MDH: Die Geschichte, die in diesem Akt erzählt wird, hilft dem Publikum, alles, was danach kommt, besser zu verstehen. Es ist wichtig zu wissen, dass Elisabetta von Anfang an Carlos Liebe erwidert und dass Carlo auch eine liebevolle, sehr positive Seite hat – später ist er in seiner Leidenschaft fast immer melancholisch.

Wie inszeniert man heutzutage ein Autodafé?
MDH: Ein Autodafé kann man nur historisch zeigen beziehungsweise andeuten. Verdi hatte einen Kupferstich von Frans Hogenberg vor Augen, in dem die „öffentliche Verbrennung“ fast ein Volksfest war.
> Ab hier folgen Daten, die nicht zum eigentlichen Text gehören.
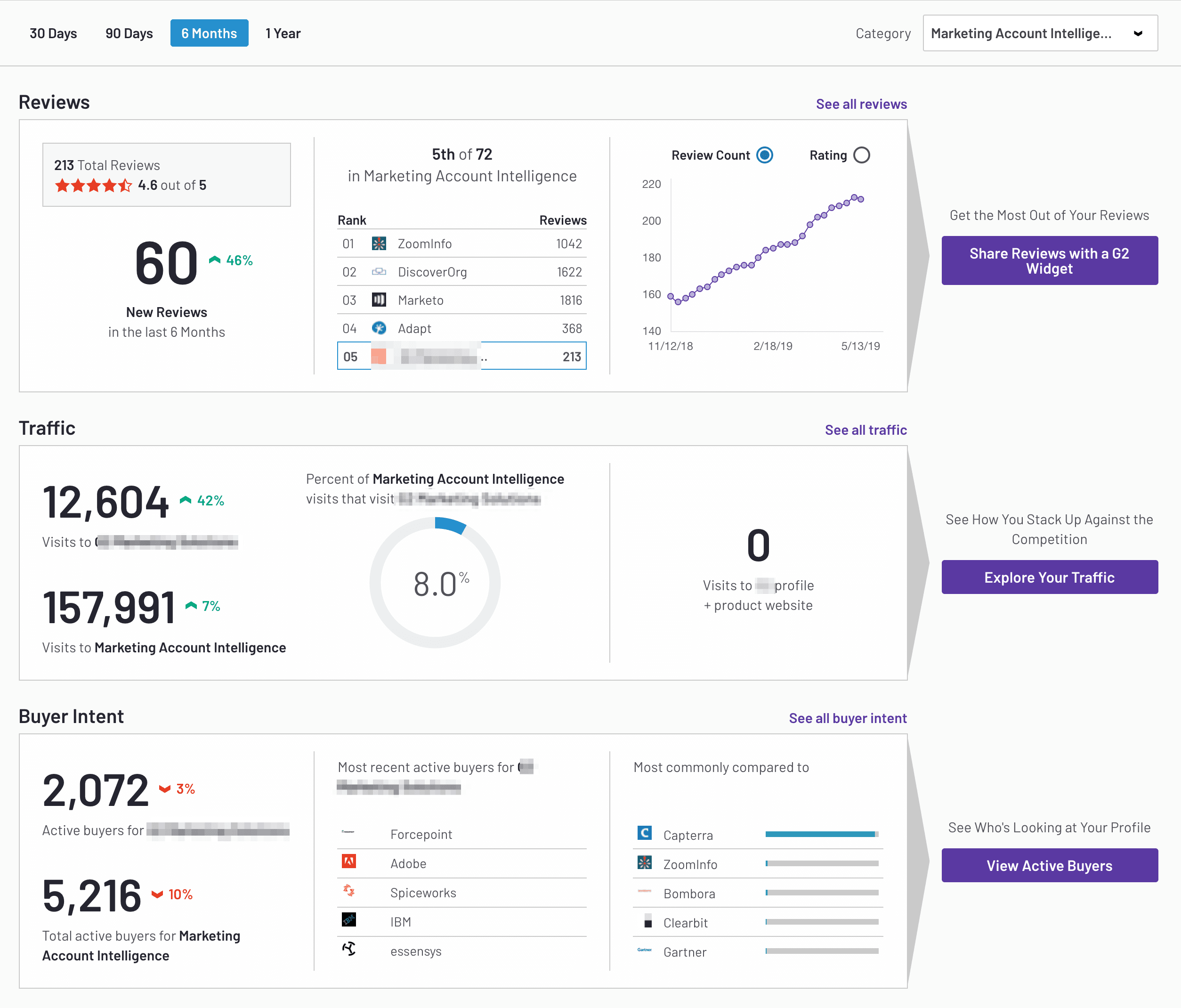Click the IBM logo icon
This screenshot has width=1181, height=1008.
coord(349,919)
Auf jeden Fall ist die Hetzerei gegen Menschen, die anders sind, noch immer sehr aktuell!

Welche Figur liegt Ihnen besonders am Herzen?
MDH: Als ich 1978 zum ersten Mal an DON CARLO arbeitete, war Carlo selbst mir nah, aber jetzt liebe ich alle Figuren im Stück, vielleicht berühren mich Elisabetta mit „Tu che le vanità“ und Filippo mit „Ella giammai m’amò“ am meisten.
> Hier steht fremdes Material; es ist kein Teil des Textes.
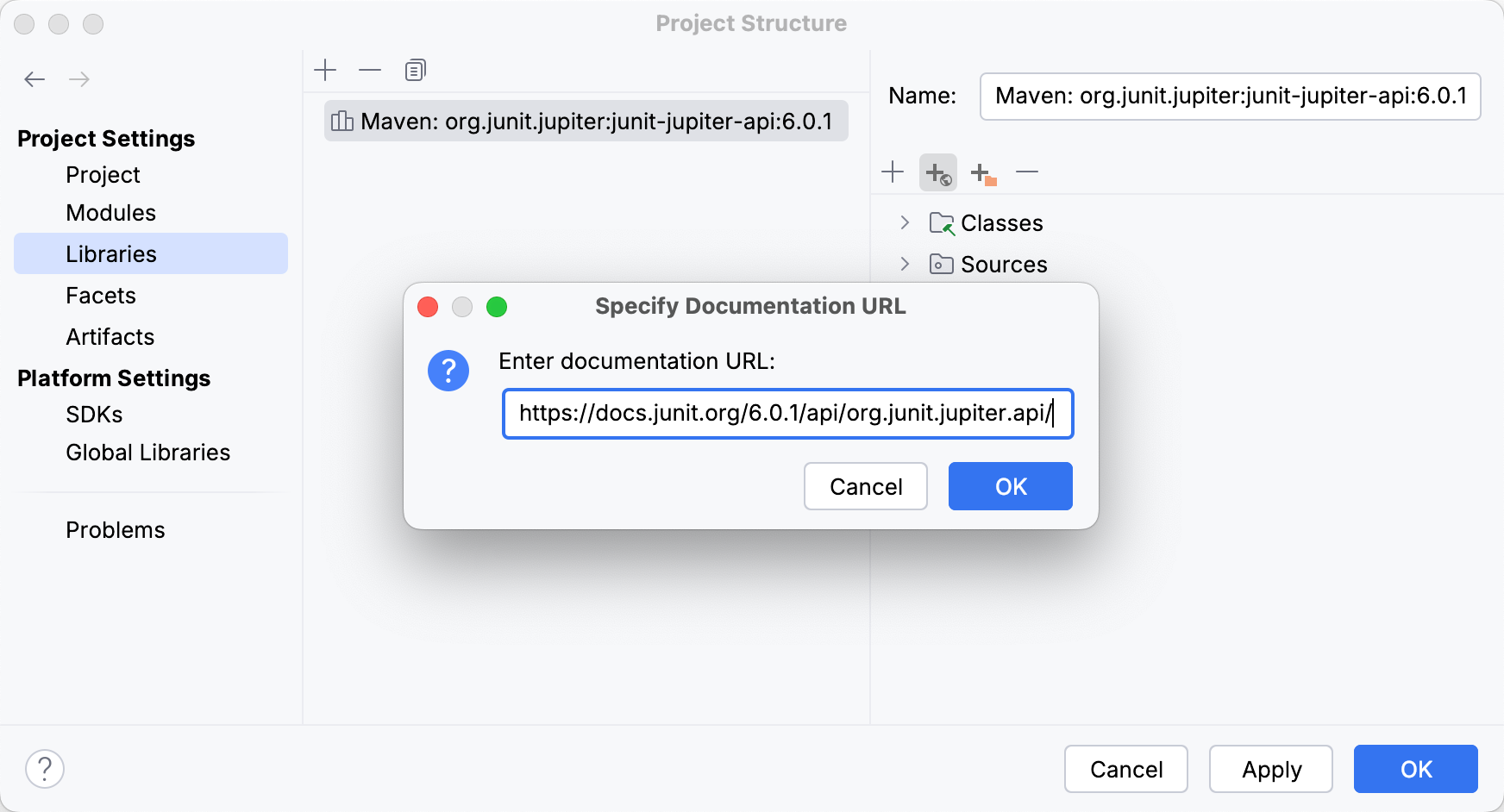This screenshot has height=812, width=1504.
Task: Cancel the Specify Documentation URL dialog
Action: [x=865, y=486]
Welchen Fokus legen Sie in Ihrer Inszenierung?
MDH: Der Tod ist durchgehend Thema in der Musik und im Libretto, vielleicht weil der erste Librettist Joseph Méry das Libretto neun Monate vor der Premiere fast vollendete und dann nach langer Krankheit starb. Aber das ist nur eine Hintergrundstimmung. Die Inszenierung versucht, mit Klarheit eine Geschichte zu erzählen und dabei ein paar Lücken und Unklarheiten zu schließen und die Figuren mit einer gewissen Tiefe zu portraitieren. Mehr möchte ich hier nicht verraten.

An welche Inszenierung Ihrer Zeit am Theater Bonn erinnern Sie sich besonders gut?
Mit welchem Regisseur oder Regisseurin haben Sie am liebsten zusammengearbeitet?

MDH: An meine eigenen Inszenierungen natürlich! Am besten gefielen mir RUSALKA, MADAMA BUTTERFLY, INFINITO NERO und APOLLO UND HYCIANTH von Mozart. Sonst habe ich sehr gerne mit Silviu Purcarete und Leo Muscato gearbeitet, auch mit Laura Scozzi und vielen anderen. Ich freue mich immer, wenn ich mit Regisseuren Italienisch reden kann, und ich liebe das italienische Repertoire.


Worauf freuen Sie sich am meisten in Ihrer bald beginnenden theaterfreien Zeit?
MDH: Ob ich mich wirklich über die theaterfreie Zeit freue? Wenn man einmal mit dem Theatervirus angesteckt wurde, ist es schwer, komplett aufzuhören. Am liebsten würde ich weiter inszenieren und wie Molière auf der Bühne sterben. Die eineinhalb Jahre theaterfreie
Zeit während des Lockdowns haben mir gereicht!


Das Interview führte Maximilian Hülshoff.